Variations of KRAS, SMAD4, TP53 and CDKN2A have never been detected in SPT [5,6], which is different to the molecular changes seen in some malignancies such as pancreatic cancer. However, the significance of Wnt signaling with β-catenin mutations in SPT has been determined [4]. Almost all patients with SPT have mutations of the somatic β-catenin coding gene (CTNNB1), and numerous proteins associated with β-catenin have been detected as dysfunctional [5,7,8]. Normally, neoplasm development has been described as regulated by multiple events instead of a single key protein [9]. In SPT, other gene variations may have a synergistic effect on the biological behavior of the neoplasm.

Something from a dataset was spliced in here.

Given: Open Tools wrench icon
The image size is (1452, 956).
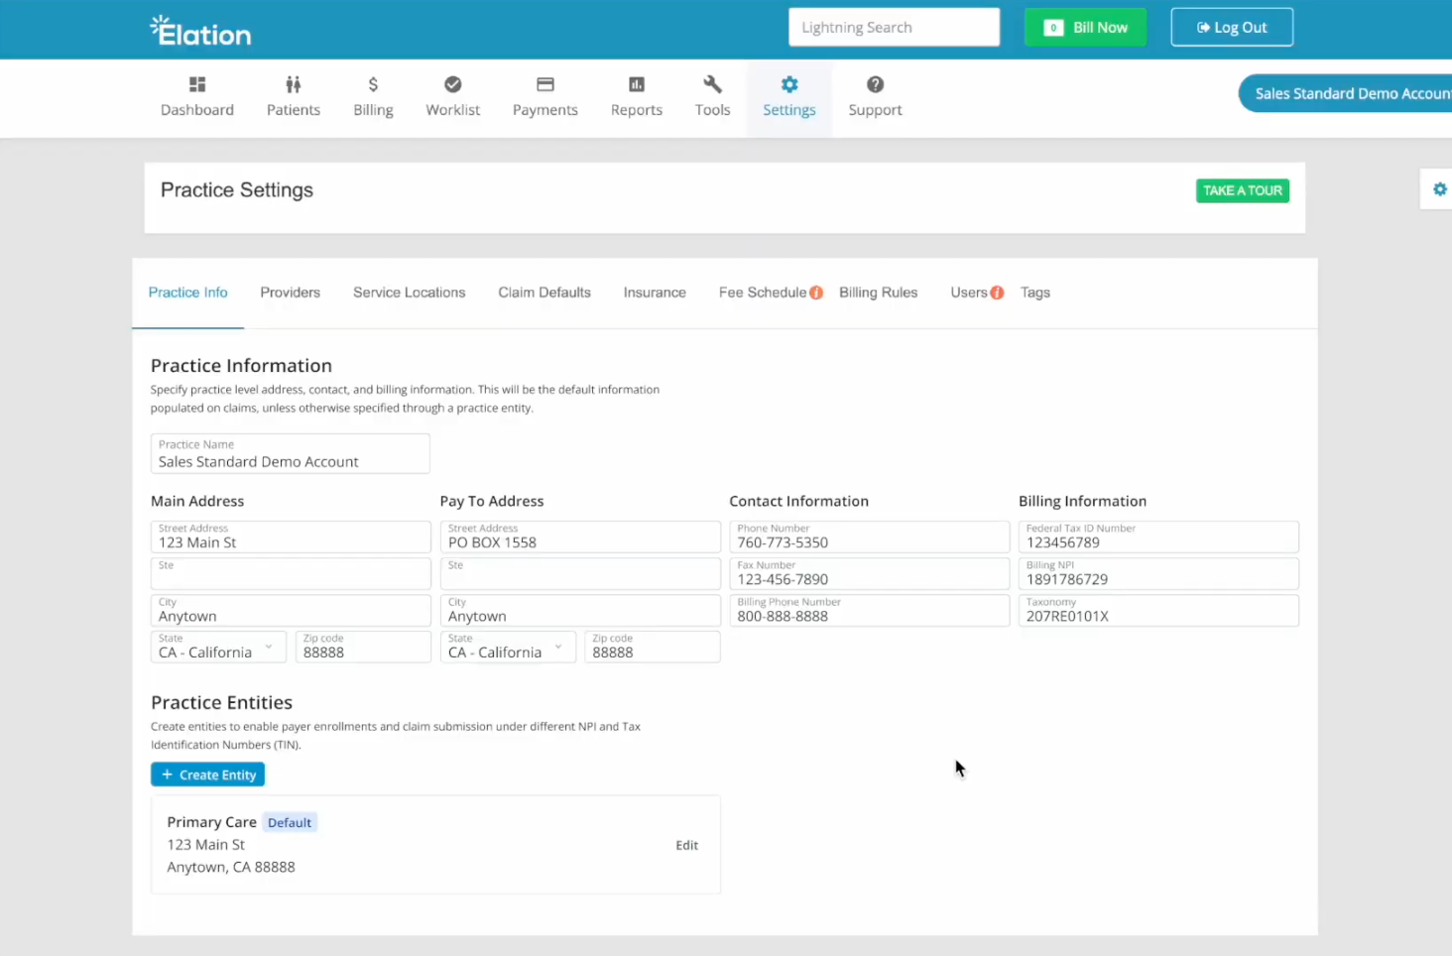Looking at the screenshot, I should (712, 84).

In the present study, we applied whole exome sequencing to investigate the cause of the genetic variation of solid pseudopapillary tumor. By identifying the prominent variations of indels and SNPs, 95 events were detected which were observed to impact gene function. These events have enabled us to describe the potential molecular pathways involved in the pathogenesis of this disease.

2. Results

We performed whole-exome sequencing of paired SPT tissues from nine patients with SPT confirmed by pathology, including four males (aged from 26 to 51 years) and five females (aged from 25 to 43 years). All patients were diagnosed with pancreatic cystic, solid, or cystic-solid lesions. The clinical features of seven patients with non-metastatic disease and two patients with metastases are listed in Table 1. Each set of paired sequencing data from the neoplasm and adjacent tissues were compared to detect the SPT-specific gene variations.

Table 1

Clinicopathological characteristics of patients.

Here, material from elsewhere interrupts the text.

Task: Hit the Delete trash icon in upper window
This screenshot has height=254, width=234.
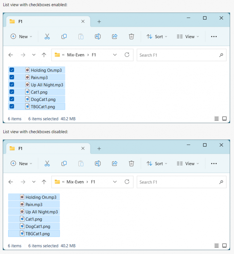Action: tap(132, 37)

Patients	Gender	Age (Years)	Size (mm)	TNM Stage	Location	Distant Metastasis (Yes/No)	CA19-9 Value	Surgical Procedures
1	male	35	18	I	head	No	no abnormal	distal pancreatectomy
2	male	33	50	II	body and tail	No	no abnormal	distal pancreatectomy
3	male	26	70	II	body and tail	No	no abnormal	distal pancreatectomy
5	female	43	108	II	head	Yes	no abnormal	total pancreatectomy
7	female	30	45	II	body and tail	No	no abnormal	distal pancreatectomy
8	female	31	45	II	head	No	no abnormal	pancreaticoduodenectomy
9	female	25	50	II	body and tail	No	no abnormal	distal pancreatectomy
10	female	25	NA	II	head	No	no abnormal	pancreaticoduodenectomy
11	male	51	138	IV	body and tail	Yes	no abnormal	distal pancreatectomy

2.1. Mononucleotide Variation in Solid Pseudopapillary Tumor of the Pancreas (SPT)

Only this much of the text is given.